((
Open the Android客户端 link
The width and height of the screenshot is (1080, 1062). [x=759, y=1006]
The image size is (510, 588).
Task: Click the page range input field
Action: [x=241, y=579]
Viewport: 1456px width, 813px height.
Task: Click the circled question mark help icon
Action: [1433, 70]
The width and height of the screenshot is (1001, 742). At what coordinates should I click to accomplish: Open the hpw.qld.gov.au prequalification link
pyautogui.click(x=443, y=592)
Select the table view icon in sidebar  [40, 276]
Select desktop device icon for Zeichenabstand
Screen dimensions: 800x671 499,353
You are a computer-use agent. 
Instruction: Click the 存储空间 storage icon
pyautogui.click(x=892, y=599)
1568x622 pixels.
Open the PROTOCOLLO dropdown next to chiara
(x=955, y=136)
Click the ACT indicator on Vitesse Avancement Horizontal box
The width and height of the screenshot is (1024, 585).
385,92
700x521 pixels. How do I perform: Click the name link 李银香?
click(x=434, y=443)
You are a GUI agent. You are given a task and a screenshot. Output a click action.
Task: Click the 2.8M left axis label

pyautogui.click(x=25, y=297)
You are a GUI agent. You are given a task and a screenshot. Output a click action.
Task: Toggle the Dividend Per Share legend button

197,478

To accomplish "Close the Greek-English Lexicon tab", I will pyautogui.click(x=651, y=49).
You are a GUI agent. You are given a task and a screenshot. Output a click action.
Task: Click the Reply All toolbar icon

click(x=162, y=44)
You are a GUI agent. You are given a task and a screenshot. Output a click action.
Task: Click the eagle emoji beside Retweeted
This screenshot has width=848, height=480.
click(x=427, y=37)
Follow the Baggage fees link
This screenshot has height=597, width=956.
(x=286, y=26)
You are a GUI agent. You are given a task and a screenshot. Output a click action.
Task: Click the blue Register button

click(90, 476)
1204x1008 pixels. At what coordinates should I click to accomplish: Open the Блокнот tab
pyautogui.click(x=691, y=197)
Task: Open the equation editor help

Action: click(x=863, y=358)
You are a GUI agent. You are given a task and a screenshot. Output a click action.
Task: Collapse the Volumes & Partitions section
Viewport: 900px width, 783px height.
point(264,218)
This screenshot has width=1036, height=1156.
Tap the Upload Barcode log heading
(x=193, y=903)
))
- Work instructions: From the start of the data to the line that holds "You are a computer-use agent.", retype each line exactly, with both ends included.

- Task solution:
Open the Android客户端 link
The width and height of the screenshot is (1080, 1062). [x=759, y=1006]
The image size is (510, 588).
Task: Click the page range input field
Action: [x=241, y=579]
Viewport: 1456px width, 813px height.
Task: Click the circled question mark help icon
Action: [1433, 70]
The width and height of the screenshot is (1001, 742). At what coordinates should I click to accomplish: Open the hpw.qld.gov.au prequalification link
pyautogui.click(x=443, y=592)
Select the table view icon in sidebar  [40, 276]
Select desktop device icon for Zeichenabstand
Screen dimensions: 800x671 499,353
You are a computer-use agent. 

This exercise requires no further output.